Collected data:
==*==

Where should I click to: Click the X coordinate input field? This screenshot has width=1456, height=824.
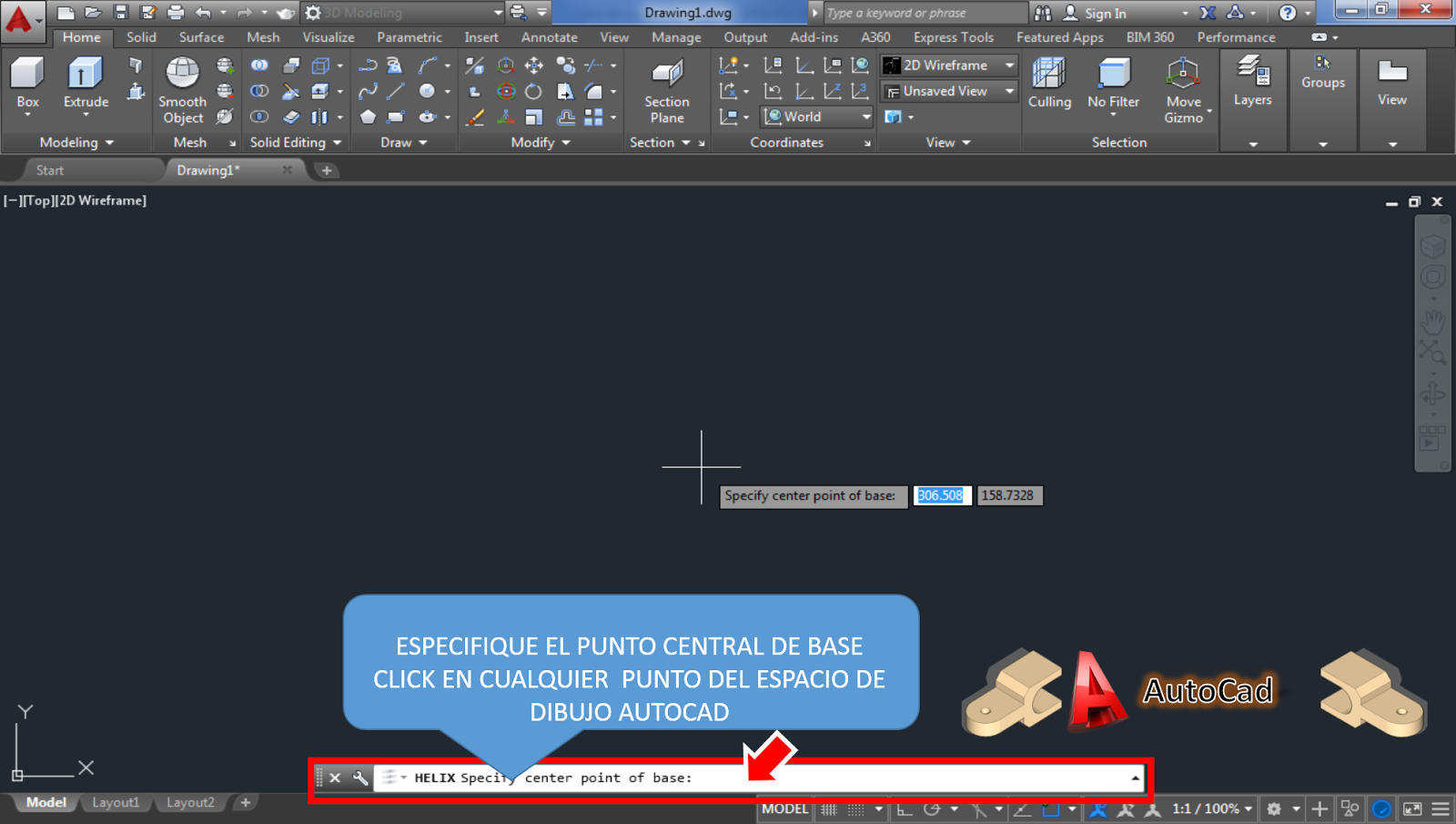tap(942, 495)
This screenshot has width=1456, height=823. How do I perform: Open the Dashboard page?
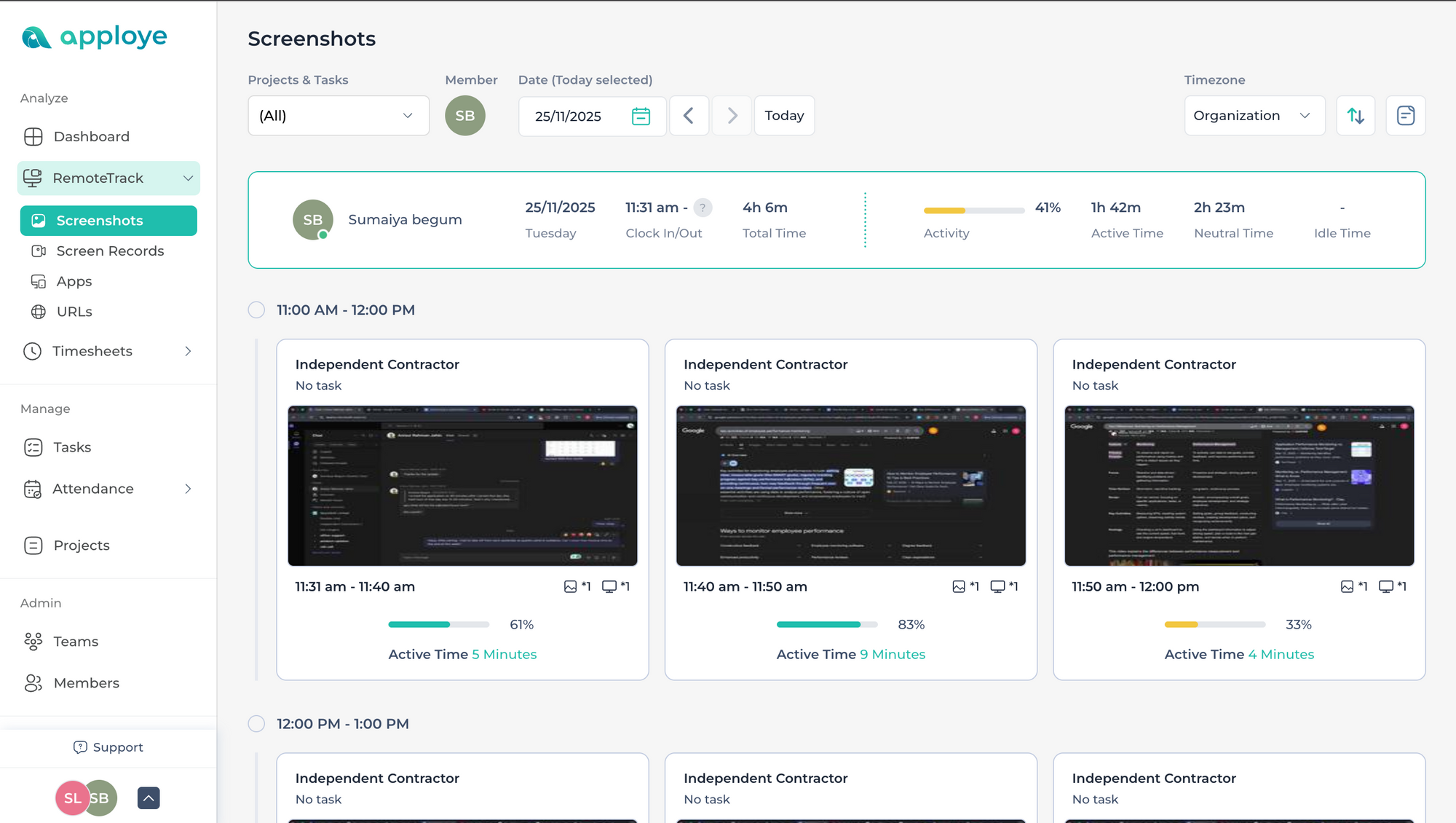click(x=91, y=137)
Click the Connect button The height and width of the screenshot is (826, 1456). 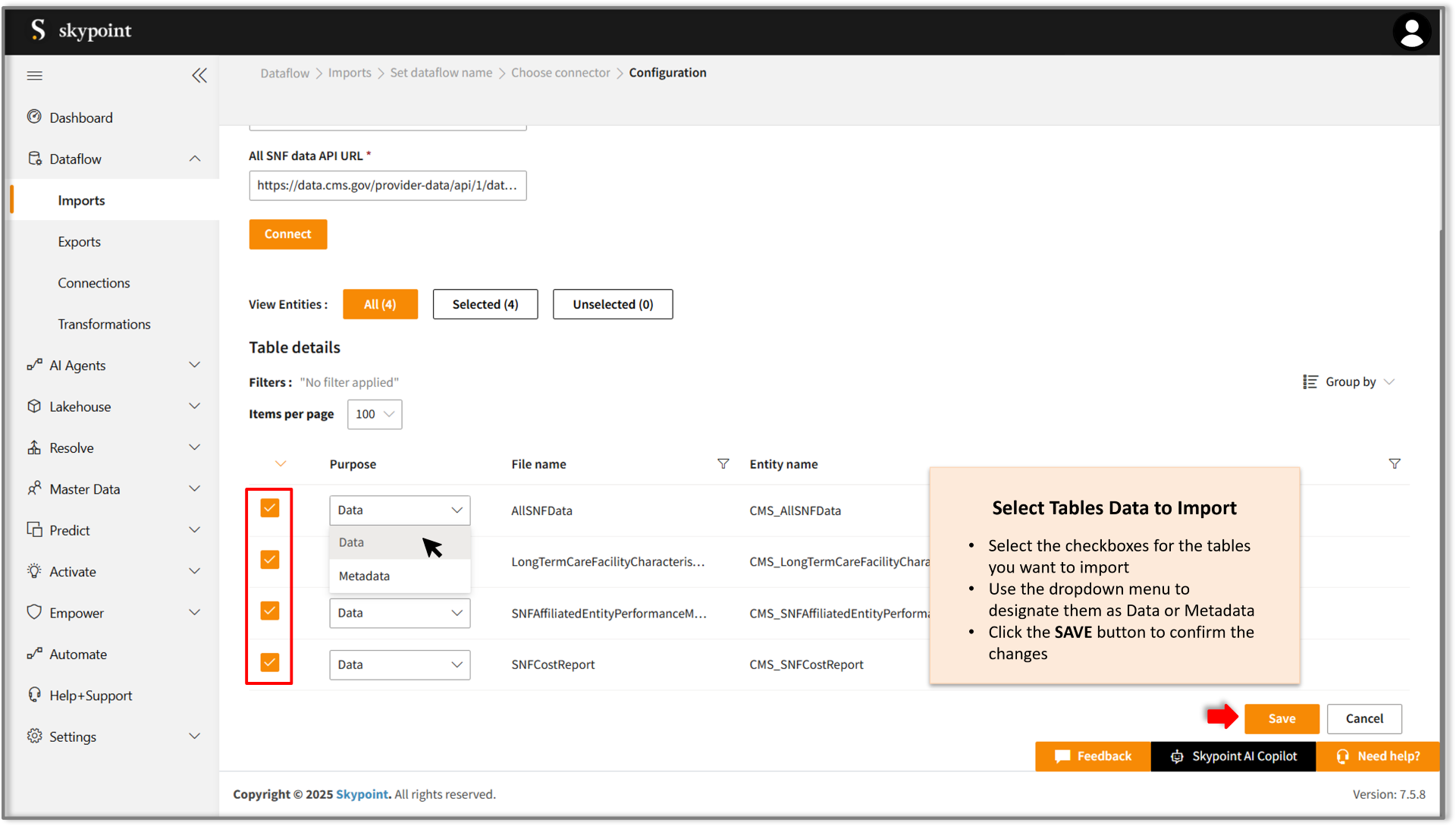click(x=287, y=234)
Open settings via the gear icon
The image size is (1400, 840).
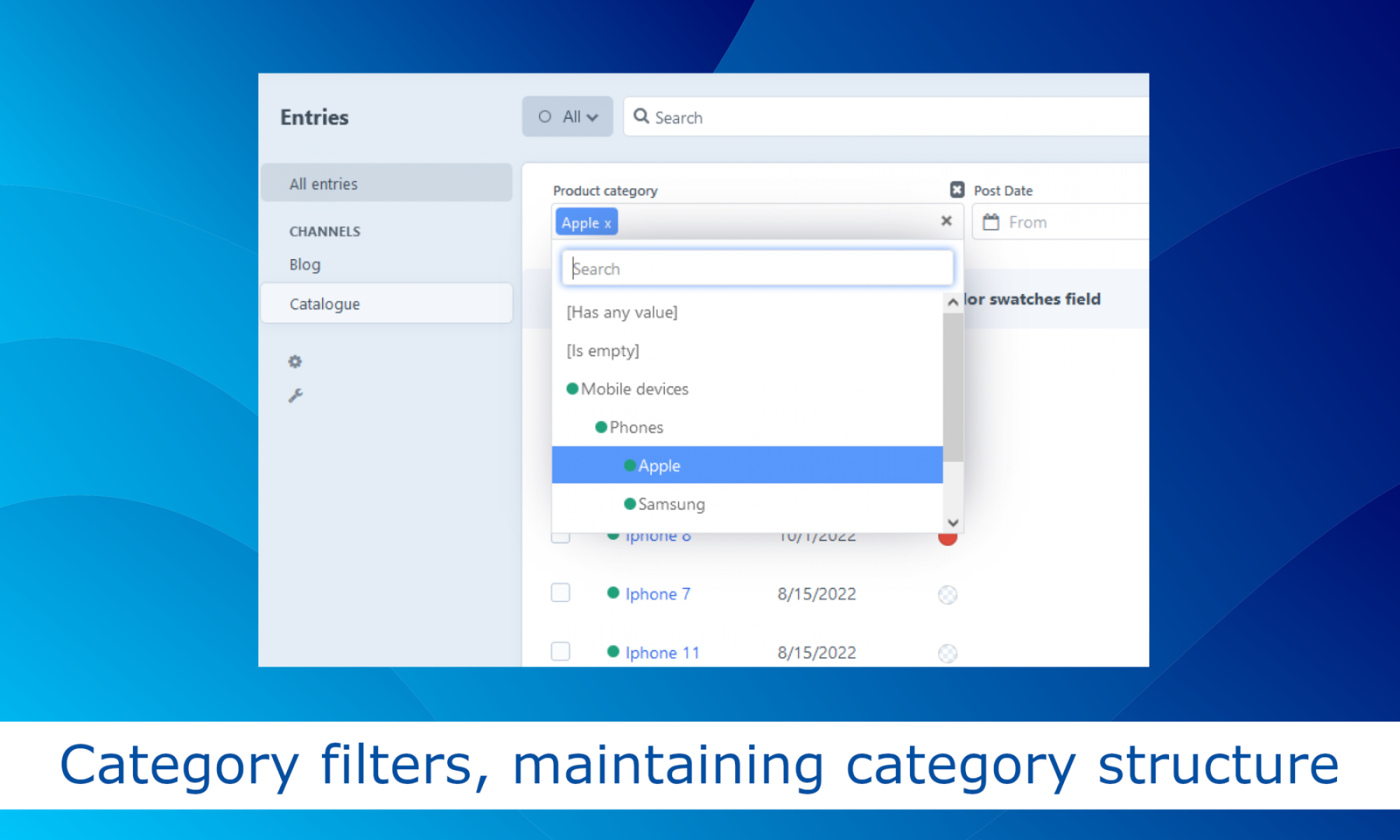coord(295,361)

==*==

TASK: Your task is to repeat, word for word and with no picture, every line from the one that contains "Open settings via the gear icon" through the last line of the data.

EXERCISE OUTPUT:
Open settings via the gear icon
The image size is (1400, 840).
coord(295,361)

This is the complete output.